> _Task objective_: Scan the entries below. List each line with "computer".

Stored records
----
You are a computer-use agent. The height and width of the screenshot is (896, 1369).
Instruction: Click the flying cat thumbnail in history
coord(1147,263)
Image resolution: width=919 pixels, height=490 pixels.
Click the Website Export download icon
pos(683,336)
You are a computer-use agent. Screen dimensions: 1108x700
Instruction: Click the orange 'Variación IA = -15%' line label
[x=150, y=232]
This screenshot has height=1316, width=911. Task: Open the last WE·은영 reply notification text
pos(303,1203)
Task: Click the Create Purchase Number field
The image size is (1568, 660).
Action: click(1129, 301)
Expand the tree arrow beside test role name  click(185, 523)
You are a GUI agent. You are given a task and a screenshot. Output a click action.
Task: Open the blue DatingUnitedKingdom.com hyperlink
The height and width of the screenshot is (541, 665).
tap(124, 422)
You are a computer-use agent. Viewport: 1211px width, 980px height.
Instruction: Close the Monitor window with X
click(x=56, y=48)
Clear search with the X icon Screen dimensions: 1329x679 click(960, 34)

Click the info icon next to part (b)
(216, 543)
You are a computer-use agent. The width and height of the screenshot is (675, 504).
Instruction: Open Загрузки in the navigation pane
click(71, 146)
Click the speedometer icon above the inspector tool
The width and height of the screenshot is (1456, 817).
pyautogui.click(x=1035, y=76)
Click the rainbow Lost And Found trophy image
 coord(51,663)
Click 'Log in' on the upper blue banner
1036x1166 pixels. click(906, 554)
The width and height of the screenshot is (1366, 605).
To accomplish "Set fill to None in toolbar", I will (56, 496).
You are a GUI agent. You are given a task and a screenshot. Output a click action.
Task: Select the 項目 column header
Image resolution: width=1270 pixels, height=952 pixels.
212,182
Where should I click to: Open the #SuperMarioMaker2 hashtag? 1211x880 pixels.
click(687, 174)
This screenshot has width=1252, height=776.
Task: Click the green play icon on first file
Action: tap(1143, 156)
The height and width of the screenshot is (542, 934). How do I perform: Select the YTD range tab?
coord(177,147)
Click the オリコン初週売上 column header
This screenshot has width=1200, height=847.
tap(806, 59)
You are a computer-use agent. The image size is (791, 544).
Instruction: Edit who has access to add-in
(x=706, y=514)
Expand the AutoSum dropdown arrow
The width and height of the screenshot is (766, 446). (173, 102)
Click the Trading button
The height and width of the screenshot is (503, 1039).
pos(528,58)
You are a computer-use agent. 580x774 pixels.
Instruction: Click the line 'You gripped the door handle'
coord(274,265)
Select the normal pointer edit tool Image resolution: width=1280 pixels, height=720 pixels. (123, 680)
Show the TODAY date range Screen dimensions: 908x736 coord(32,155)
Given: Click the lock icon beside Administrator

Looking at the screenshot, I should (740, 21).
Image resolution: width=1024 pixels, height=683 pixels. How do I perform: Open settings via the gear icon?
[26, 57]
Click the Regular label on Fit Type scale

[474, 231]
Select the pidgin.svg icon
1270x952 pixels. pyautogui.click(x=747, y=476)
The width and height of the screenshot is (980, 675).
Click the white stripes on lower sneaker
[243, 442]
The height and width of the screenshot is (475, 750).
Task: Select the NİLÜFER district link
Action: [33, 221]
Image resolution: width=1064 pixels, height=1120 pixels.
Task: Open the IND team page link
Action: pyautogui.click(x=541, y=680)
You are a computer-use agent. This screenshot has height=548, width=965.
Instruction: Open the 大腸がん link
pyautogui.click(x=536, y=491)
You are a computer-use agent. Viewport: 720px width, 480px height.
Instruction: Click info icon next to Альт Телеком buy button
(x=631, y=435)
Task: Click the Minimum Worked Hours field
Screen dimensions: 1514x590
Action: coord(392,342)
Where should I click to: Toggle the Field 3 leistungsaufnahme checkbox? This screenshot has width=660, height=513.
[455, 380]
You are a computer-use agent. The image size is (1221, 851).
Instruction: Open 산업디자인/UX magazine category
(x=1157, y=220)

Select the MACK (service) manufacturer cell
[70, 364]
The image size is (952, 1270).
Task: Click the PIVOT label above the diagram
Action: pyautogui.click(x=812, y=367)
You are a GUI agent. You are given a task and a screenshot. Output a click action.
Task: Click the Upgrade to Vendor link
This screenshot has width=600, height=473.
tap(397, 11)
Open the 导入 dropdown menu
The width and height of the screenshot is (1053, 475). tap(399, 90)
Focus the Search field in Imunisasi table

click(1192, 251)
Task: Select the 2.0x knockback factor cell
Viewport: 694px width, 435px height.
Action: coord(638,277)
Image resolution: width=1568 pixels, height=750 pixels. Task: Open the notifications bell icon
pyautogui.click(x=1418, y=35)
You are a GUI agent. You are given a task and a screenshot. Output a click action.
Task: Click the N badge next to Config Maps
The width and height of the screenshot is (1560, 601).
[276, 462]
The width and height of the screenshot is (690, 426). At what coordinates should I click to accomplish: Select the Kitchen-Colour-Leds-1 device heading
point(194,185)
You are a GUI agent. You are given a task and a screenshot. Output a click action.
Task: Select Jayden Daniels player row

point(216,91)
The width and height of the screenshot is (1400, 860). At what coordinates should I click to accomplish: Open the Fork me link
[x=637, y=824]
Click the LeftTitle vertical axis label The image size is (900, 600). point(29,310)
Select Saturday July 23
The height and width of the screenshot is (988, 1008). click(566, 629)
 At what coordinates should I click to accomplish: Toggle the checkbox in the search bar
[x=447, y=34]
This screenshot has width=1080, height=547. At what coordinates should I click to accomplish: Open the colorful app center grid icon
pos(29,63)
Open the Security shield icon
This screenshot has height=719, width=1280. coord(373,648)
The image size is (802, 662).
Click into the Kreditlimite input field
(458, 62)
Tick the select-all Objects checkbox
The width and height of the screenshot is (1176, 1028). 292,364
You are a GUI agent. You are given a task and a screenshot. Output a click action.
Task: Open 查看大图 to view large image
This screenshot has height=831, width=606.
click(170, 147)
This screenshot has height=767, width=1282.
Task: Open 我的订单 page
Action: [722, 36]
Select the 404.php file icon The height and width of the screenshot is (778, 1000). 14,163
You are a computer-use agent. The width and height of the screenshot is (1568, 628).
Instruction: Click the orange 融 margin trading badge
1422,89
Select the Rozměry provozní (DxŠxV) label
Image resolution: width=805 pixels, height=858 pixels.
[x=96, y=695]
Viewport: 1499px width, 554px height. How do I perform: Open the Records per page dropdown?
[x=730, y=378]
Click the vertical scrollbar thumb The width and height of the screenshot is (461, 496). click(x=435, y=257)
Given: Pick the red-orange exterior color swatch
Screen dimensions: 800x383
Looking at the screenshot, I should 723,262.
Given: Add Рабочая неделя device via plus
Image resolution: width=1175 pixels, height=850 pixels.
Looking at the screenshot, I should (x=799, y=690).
----
> _Task result_:
You are a computer-use agent. The height and width of the screenshot is (896, 1369).
You are a computer-use agent. Screen dimensions: 1108x700
You are a computer-use agent. Viewport: 1211px width, 980px height.
You are a computer-use agent. The width and height of the screenshot is (675, 504).
You are a computer-use agent. The image size is (791, 544).
You are a computer-use agent. 580x774 pixels.
You are a computer-use agent. This screenshot has height=548, width=965.
You are a computer-use agent. Viewport: 720px width, 480px height.
You are a computer-use agent. The image size is (1221, 851).
You are a computer-use agent. The width and height of the screenshot is (1568, 628).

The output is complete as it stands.